There are many antique shops and thrift stores in Oxford. It also has flea markets, many small shops and an art gallery.
- Eldreth Pottery, 902 Hart Rd, ☎ , toll-free: . Jan 2-Oct 31: M-F 9AM-5PM, Sa 10AM-5PM; Nov 1-Dec 23: 9AM-5PM. This is their factory, where they produce salt-glazed handmade stoneware using traditional Pennsylvania Dutch methods. You can watch the pottery being made, and pieces are for sale in their showroom.
- Neuchatel Swiss Chocolates, 461 Limestone Road, ☎ . M-F 8AM-6PM; Sa 10AM-4PM; Su noon-4PM; additional hours by appointment. Truffles and other chocolate items. Owner is from Switzerland.

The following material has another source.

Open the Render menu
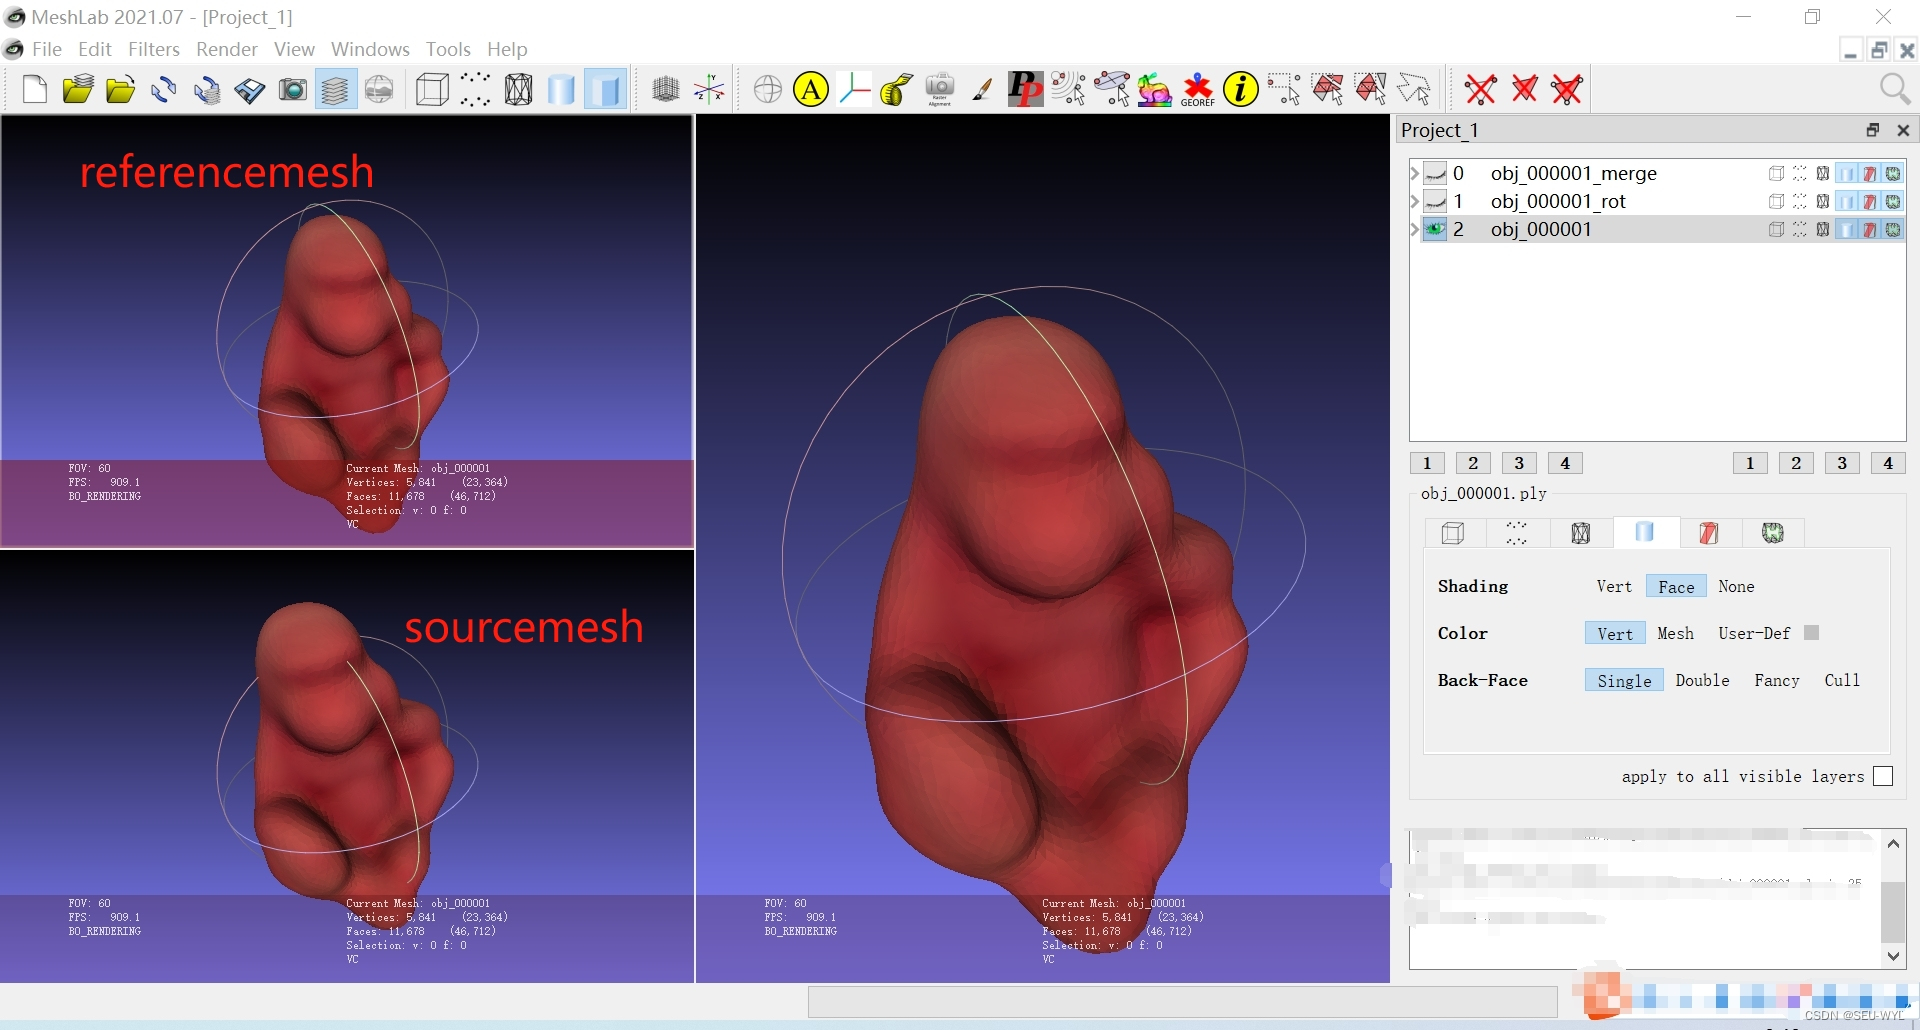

- Bellybusters Sub Shoppe, 2139 Old Baltimore Pike, ☎ , e-mail: BellyBustersSubShoppes@yahoo.com. Su-Th: 11:00AM-9:00PM; F-Sa: 11:00AM-10:00PM. Locally well-regarded sub shop. Eat in or take out. Subs and cheese steaks: Small:$5.99; Large:$7.99-9.99; Bellybuster: $14.99-15.99; Wraps: $6.99.
- Sawmill Grill, 306 Market St, ☎ . Daily, 11:00AM - 12:00AM. Seems to be the most mentioned American restaurant in town. Prices are gentle - for example, a 6-ounce filet of sirloin with 2 sides for $12.99, and all desserts are $5.
- Ugly Mutt Bar and Restaurant, 562 Lincoln St, ☎ , e-mail: firstname.lastname@example.org. Daily, 11:00AM - 12:00AM. This bar is known locally for having good microbrews on tap. Opinion is split on their bar food. Per their website, kids eat free every Tuesday.
- Octoraro Hotel, 2 S 3rd St, ☎ . Look for the "OTE" sign. Sports bar on ground floor.